--- Reading text ---
== Segment start ==

Oct. 5, 2020
Chris Woodley • firstname.lastname@example.org
According to the National Alliance to End Homelessness, more than 53,000 family household were identified as homeless on a single night in January 2019. Adults and children comprise approximately 33 percent of the homeless population in the United States. But one alum is working to ensure children who have experienced homelessness have programs to help them maintain their education, interact with other children in similar situations, and be surrounded by caring adults.
Laura Stokes, MSW '16, is the youth services coordinator for Homeless No More. The Columbia-based nonprofit provides a continuum of care to keep at-risk families together and meet their needs with appropriate services. Their facilities include Family Shelter, which provides emergency housing, and St. Lawrence Place, a 30-home transitional housing community.
“While my job duties can seemingly change every hour, I oversee all of the youth programs,” Stokes says. “This includes services for children from infants to 18 years old who participate in any of the programs we offer, including after school programs or summer camps.
Part of my job is also meeting the needs of the kids, whether helping them get connected with school resources or working with parents to navigate child care issues or the SC Voucher program. We track their school attendance and grades and stay connected with their schools for any services they may need.”
Stokes was initially interested in school social work. She began her graduate studies at the College of Social Work in 2014, shortly after earning her bachelor’s degree in sociology and religion from Wofford College. And it was her first field placement at St. Lawrence Place where her interests immediately changed, and she discovered her career path. Stokes worked part-time at St. Lawrence Place during the summer between her first and second year of graduate school. She was later hired full-time in April 2016, one month before graduating with her Master of Social Work.
The kids’ resiliency and ability to bounce back always impresses me. They smile and are excited to see me every day and are willing to do anything to succeed.
- Laura Stokes
Working for an organization where families have faced difficult situations can affect someone’s attitude. But it is the children’s positivity and excitement that make Stokes job enjoyable and fulfilling.
“I always tell people that whenever I'm having a rough day or if I need to get away from my desk, I go to our children's building and see the smiles on their faces,” Stokes says. “We make sure they feel safe, loved and cared for. That's the favorite part of my job.”
But the COVID-19 pandemic has changed parts of Stokes’ job. She only went to her office once a week from mid-March to June 1. Most of her work consisted of emailing parents and making sure everyone was safe and to see if they had enough food or other essential needs. But the one day Stokes was in the office, she went door-to-door to check on every family and visit their children. She also made sure appropriate precautions were in place so COVID-19 did not prevent Homeless No More from hosting their annual summer camp.

== Segment end ==

--- Given entries ---
== Segment start ==

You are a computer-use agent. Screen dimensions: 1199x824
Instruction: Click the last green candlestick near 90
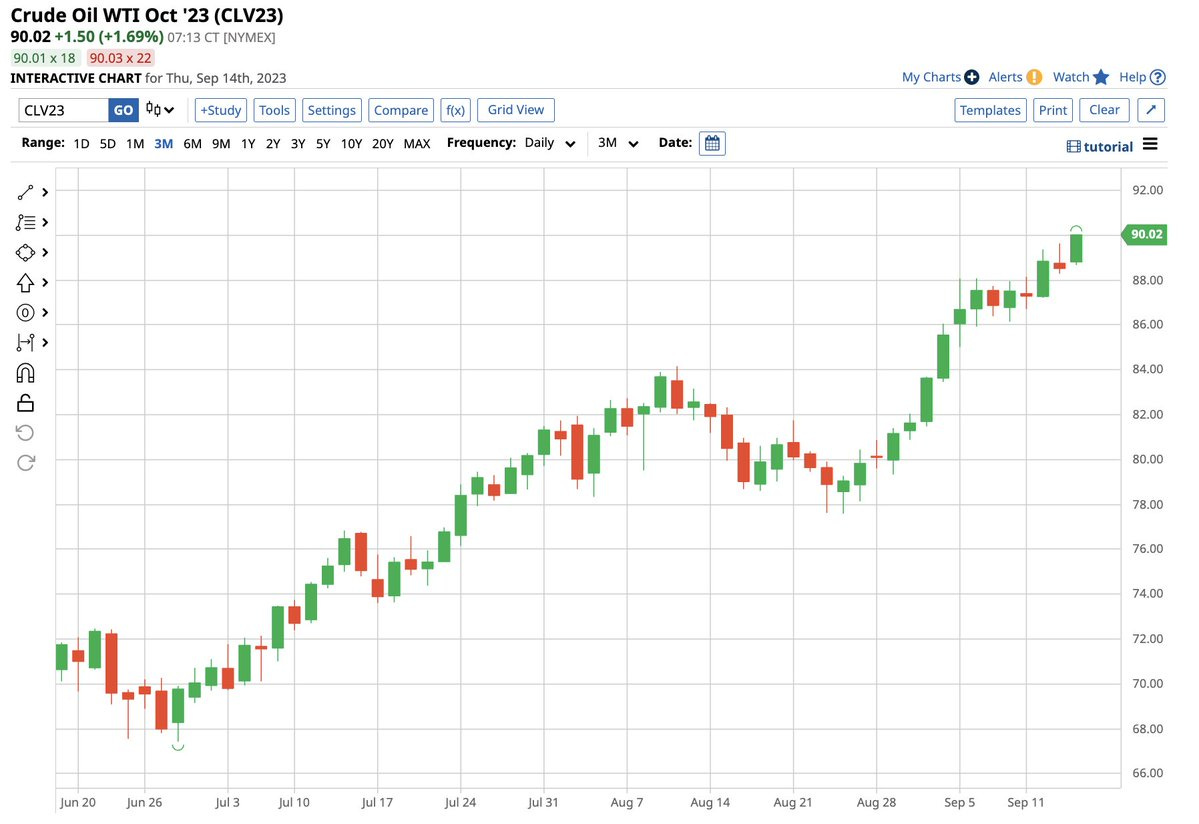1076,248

== Segment end ==
== Segment start ==

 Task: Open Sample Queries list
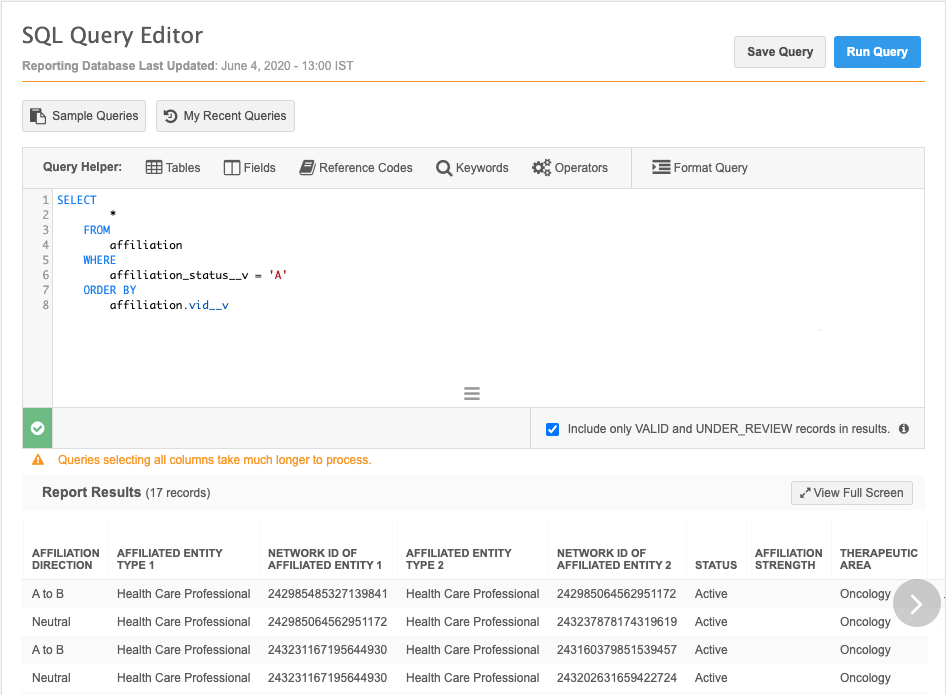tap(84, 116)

== Segment end ==

--- Directions ---
[1] In the article about Laura Stokes, rewrite the part that opens with the words containing "The kids’ resiliency" and closes with "anything to succeed.", substituting "resilience" for "resiliency".
[2] Continue the article about Laura Stokes and Homeless No More from where it stops.

--- Answers to the exercises ---
[1]
The kids’ resilience and ability to bounce back always impresses me. They smile and are excited to see me every day and are willing to do anything to succeed.

[2]
“We couldn't do summer camp as it had been done previously, so we had to make it completely outdoors, which was a bit of an issue with the heat,” Stokes says. “Even though everything was outside, the kids handled it really well and did not skip a beat while having a lot of fun.”
A new activity during this year’s summer camp was provided thanks to a grant from the Central Carolina Community Foundation. Children were responsible for maintaining a garden and growing vegetables. Both shelters are in food deserts, where access to affordable and nutritious food is limited.
“Every morning the kids would harvest a different herb or vegetable, which they took home and reported back on what they had cooked and how they cooked it,” Stokes says. “They were so proud of themselves because they thought they had completely changed their diets and would become too healthy.”
But once summer camp ended and school resumed in late August, Stokes learned that some parents were considering quitting their jobs to stay home while their children did e-learning. She did not want parents to be forced into making a difficult decision, which would have had a more negative impact than COVID-19 has already dealt.
“We basically created our own e-learning academy and opened it up in our children's building, which is run by staff, interns, volunteers and me,” Stokes says. “We have kids of all ages with their devices and doing all of their schoolwork in our building. The biggest challenge is that our academy runs the gamut of different districts, schools, grades and schedules. There's still some challenges, but we know it’s worthwhile for our families.”
While children who participate in programs sponsored by Homeless No More may have suffered trauma, Stokes continues to be impressed by their positive attitudes and joy to be in a place where their lives can only improve.
“The kids’ resiliency and ability to bounce back always impresses me,” Stokes says. “They smile and are excited to see me every day, and willing to do anything to succeed.”